Solargiga Chairman Tan Wen Hua was also very sanguine on Solargiga’s prospects down the road – both due to the intrinsic merits of the Hong Kong-listed firm as well as assurances of continued government support.
“Renewable energy is a key component of the current 12th Five-year Plan, with solar power being one of the most promising sectors within this field,” Mr. Tan said.
He also added that Solargiga, having listed in Hong Kong in 2008 and selling TDRs in Taiwan since 2009, was a major established player in the solar power industry, and local firms wanting to challenge its supremacy would find the task very daunting.

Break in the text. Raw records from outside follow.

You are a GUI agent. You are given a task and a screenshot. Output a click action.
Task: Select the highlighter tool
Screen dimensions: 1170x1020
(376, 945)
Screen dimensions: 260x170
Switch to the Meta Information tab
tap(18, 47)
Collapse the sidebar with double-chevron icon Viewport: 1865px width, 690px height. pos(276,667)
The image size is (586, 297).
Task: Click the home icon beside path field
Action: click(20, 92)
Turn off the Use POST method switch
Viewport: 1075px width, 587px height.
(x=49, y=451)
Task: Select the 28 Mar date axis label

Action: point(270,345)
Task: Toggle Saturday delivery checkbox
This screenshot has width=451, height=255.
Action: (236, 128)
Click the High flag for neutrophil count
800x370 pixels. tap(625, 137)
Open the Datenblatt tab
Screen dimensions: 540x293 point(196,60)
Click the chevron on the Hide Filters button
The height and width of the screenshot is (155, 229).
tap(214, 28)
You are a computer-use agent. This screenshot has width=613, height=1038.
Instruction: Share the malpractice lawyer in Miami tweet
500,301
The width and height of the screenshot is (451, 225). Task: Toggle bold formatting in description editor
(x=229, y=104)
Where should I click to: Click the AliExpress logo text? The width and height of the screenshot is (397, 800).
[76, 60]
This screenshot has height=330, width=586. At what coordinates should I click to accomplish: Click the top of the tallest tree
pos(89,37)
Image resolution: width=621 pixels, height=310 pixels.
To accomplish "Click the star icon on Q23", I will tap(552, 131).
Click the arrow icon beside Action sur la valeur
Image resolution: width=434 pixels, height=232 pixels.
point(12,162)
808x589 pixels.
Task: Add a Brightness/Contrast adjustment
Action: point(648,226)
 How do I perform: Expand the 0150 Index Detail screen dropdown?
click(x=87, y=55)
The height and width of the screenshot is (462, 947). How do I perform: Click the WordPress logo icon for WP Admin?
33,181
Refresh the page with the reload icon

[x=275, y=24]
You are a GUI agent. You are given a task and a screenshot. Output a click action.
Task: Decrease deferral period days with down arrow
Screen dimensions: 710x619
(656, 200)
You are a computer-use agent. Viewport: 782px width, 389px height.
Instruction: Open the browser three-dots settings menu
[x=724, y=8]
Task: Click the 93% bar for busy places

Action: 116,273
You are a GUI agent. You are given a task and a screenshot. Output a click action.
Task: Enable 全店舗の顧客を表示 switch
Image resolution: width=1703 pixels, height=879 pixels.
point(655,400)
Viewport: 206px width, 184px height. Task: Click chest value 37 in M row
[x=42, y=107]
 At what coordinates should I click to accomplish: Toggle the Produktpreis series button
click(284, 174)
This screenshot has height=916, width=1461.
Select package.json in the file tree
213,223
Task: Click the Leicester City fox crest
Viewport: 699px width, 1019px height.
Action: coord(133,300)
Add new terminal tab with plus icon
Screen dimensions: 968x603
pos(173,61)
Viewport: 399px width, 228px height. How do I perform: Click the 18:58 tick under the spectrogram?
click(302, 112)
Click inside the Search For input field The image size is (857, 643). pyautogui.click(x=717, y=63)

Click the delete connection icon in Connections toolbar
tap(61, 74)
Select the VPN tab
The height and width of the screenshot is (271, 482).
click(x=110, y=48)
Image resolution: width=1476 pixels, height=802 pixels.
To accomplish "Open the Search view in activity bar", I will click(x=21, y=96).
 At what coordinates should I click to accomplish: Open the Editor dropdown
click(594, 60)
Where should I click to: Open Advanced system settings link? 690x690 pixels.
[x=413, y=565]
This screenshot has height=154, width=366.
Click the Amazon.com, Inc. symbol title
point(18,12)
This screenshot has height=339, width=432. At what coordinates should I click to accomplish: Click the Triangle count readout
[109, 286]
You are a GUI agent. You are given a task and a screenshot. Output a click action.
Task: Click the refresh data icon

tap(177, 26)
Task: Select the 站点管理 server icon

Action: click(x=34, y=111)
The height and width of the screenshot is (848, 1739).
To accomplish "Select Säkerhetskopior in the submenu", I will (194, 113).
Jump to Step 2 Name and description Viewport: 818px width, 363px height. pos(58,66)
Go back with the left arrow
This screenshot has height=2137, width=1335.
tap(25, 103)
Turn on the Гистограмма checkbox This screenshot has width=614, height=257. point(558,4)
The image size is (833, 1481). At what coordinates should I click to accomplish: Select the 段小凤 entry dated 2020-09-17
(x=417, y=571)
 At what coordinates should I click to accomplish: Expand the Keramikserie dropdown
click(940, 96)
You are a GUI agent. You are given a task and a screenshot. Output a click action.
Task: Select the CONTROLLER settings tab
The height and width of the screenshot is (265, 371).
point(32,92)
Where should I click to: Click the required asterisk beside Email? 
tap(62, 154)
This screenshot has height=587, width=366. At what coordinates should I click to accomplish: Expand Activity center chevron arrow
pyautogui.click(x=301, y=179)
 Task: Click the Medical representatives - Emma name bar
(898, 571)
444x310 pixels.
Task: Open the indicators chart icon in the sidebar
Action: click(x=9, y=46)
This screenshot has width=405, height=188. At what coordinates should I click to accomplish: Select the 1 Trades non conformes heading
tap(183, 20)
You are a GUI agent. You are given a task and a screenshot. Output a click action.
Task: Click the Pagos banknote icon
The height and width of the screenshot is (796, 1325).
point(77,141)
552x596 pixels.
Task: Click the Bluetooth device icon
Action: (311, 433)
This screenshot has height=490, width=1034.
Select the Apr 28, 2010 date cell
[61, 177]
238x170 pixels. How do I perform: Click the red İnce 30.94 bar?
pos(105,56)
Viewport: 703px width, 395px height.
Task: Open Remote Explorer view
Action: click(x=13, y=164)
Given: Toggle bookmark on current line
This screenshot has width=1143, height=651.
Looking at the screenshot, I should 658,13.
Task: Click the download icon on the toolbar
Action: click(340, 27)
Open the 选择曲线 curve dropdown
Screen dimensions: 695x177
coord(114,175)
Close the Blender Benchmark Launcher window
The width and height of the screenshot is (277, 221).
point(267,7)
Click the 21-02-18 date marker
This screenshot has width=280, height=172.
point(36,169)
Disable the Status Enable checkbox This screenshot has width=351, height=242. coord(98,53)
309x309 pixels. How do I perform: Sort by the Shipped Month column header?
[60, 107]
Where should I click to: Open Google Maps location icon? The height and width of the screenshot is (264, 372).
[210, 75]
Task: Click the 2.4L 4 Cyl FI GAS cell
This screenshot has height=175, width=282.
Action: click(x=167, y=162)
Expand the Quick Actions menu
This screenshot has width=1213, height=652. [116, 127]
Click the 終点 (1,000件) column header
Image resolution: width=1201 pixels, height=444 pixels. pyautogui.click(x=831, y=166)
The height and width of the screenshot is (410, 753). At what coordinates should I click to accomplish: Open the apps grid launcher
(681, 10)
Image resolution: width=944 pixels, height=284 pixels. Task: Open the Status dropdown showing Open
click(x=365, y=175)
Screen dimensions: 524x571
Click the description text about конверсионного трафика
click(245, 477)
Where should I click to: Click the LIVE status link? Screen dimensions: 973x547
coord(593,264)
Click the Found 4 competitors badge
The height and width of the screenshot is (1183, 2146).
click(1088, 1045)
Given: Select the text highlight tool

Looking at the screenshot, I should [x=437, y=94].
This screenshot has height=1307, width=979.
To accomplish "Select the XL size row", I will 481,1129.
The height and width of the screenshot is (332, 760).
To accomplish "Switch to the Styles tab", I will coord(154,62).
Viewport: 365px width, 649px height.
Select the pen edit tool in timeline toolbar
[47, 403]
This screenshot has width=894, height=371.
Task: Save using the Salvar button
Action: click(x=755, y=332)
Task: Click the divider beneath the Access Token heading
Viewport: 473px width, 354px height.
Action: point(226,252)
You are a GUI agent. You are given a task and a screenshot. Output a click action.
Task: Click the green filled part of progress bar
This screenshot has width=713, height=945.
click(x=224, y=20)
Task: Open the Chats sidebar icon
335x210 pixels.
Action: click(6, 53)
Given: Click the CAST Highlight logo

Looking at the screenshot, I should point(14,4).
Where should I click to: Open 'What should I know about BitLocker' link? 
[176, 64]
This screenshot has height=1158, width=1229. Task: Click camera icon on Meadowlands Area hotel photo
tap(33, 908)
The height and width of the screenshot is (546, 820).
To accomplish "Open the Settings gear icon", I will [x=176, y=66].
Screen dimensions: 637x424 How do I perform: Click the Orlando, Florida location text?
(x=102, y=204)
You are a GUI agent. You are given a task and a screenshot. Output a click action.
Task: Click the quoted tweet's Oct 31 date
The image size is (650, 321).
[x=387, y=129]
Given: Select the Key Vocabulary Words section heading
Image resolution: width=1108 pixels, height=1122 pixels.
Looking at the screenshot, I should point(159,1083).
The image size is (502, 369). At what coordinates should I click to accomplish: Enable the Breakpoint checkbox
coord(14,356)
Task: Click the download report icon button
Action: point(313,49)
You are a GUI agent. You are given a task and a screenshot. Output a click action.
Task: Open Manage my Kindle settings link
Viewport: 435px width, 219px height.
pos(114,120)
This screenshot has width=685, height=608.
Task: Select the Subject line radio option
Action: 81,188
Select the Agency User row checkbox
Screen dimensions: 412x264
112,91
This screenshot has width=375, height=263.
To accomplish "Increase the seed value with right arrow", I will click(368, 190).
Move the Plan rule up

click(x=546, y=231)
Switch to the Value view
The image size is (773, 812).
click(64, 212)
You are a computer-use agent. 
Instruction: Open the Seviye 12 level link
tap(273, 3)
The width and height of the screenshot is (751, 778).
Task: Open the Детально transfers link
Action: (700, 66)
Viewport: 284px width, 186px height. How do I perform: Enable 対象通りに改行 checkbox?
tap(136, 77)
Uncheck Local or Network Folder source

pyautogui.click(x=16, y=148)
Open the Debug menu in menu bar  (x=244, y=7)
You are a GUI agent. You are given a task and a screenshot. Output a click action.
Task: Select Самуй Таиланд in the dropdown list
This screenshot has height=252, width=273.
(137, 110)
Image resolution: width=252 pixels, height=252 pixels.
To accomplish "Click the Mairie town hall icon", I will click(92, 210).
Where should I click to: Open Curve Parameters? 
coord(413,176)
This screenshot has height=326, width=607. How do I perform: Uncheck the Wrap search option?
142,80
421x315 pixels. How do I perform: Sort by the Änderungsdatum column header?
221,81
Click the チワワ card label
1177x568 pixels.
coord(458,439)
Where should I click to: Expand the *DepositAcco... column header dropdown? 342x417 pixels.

“We are on the cusp of a major consolidation of the PRC solar sector. It is becoming very difficult for new competitors to enter this field as entry barriers are very prohibitive given the high technical barriers and economies of scale needed.”
And M&A-based growth was becoming a more common expansion strategy for Solargiga, especially after the firm acquired solar cell maker Sino Light Investment Ltd last year, which added 33.4% to Solargiga’s total solar cell external shipment volume post-acquisition.
Through the purchase of Sino Light, Solargiga management said it was now better able to connect the upstream and downstream businesses within the group to attain greater synergy.
And despite the write off last year due to declining prices for polysilicon inventories and end-products, he was upbeat on the future.
“Sector consolidation will bring more price support and we expect more stability for raw material and end-product sales going forward. Therefore, we expect our margins to improve under these expected conditions,” Mr. Tan added.
And the firm was not shy about aiming high regarding its ultimate goal.
“Solargiga aspires to be the world’s largest monocrystalline silicon solar ingot and wafer maker.”